Ao retornar a Portugal, em 1795, é promovido a 2.º Tenente da 4.ª Companhia do RAA. A sua carreira prossegue regular, sendo promovido a 1.º Tenente em 1/3/1797 e graduado em Capitão a 13/2/1800, sempre na 4.ª Companhia de Artilheiros.
A 17 de Dezembro de 1805, João é promovido a Capitão efectivo, desta feita da 6.ª Companhia. Faltavam então 2 anos para nos vermos invadidos pelos Franceses e pelos Espanhois.

Não sabemos se João acompanhou o seu irmão numa fuga para a Inglaterra, se simplesmente se demitiu, mas é certo que em 17 de Novembro de 1809, é Governador da Praça de Albufeira, com o posto de Sargento-Mor (Major, hoje em dia).
Não tenho, infelizmente, mais dados acerca do que João fez durante o período da Guerra Peninsular, mas calculo que se manteve no cargo de Governador da Praça de Albufeira (ainda ocupava este cargo em Outubro de 1810), pois não participou no Exército Português de Operações.

Terá sido promovido a Tenente-Coronel por altura da formação da Divisão de Voluntários Reais do Príncipe, em que funcionou como ajudante d'Ordens do irmão Carlos Frederico, o comandante.
Em 1818, já tem o posto de Coronel e em 26 de Março de 1821, é promovido a Brigadeiro.

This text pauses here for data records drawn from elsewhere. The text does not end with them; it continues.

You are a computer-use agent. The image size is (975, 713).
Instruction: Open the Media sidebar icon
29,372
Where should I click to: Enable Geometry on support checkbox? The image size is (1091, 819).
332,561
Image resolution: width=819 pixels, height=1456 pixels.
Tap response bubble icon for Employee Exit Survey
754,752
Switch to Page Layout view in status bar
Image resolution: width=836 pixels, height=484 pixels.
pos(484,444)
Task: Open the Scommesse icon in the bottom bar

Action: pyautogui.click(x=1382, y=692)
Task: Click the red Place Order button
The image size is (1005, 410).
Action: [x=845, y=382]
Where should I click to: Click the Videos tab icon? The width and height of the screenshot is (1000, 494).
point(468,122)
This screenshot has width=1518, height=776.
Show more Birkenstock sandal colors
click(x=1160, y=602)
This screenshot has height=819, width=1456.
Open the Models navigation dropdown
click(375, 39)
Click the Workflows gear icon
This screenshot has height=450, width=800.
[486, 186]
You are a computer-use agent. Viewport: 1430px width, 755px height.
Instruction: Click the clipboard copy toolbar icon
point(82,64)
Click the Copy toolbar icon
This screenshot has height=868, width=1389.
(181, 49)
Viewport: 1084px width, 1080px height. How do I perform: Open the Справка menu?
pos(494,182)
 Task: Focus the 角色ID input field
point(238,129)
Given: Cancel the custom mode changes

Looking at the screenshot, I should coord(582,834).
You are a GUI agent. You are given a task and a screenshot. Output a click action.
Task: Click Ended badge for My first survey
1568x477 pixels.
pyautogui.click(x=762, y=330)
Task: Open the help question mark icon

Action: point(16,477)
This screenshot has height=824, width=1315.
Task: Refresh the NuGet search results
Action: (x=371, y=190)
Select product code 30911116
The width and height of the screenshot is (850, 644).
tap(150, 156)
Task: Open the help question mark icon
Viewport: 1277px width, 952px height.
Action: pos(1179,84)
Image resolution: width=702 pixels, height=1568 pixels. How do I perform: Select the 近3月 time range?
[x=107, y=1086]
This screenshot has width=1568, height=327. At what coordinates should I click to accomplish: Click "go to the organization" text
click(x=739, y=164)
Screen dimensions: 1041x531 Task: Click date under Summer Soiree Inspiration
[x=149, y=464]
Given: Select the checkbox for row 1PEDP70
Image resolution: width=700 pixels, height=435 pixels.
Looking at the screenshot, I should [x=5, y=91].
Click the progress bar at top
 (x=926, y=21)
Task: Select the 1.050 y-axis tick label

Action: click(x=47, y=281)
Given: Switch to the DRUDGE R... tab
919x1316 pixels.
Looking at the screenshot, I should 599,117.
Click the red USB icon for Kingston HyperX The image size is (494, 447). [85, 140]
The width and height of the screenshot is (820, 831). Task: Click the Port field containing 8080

Em 1823 é um dos militares que acompanham Carlos Frederico Lecor para o serviço do nóvel Império Brasileiro, estando decerto entre os nomes da nota de deserção enviada para Lisboa pelo Brigadeiro Álvaro da Costa de Souza Macedo.

Pouco sei acerca do seu serviço no Brasil, apenas que faleceu no dia 7 ou 8 de Julho de 1844, nas funções de vogal do Conselho Supremo Militar e no posto de Marechal-de-Campo (actual General-de-Divisão, no Brasil), sendo sepultado no Convento de Santo Antônio (usando a grafia brasileira).

Ao contrário do seu irmão, João deixou descendência, entre o quais se encontra um outro Carlos Frederico Lecor, que trabalhava no Ministério dos Negócios Estrangeiros brasileiro em 1851.

Quando houver novos desenvolvimentos, trarei a este blog. Consta no entanto que foi perante uma parada de tropas, sob o comando de João Pedro, que o Imperador D. Pedro I teve um dos seus ataques epilépticos. Mais sobre isto quando puder desenvolver.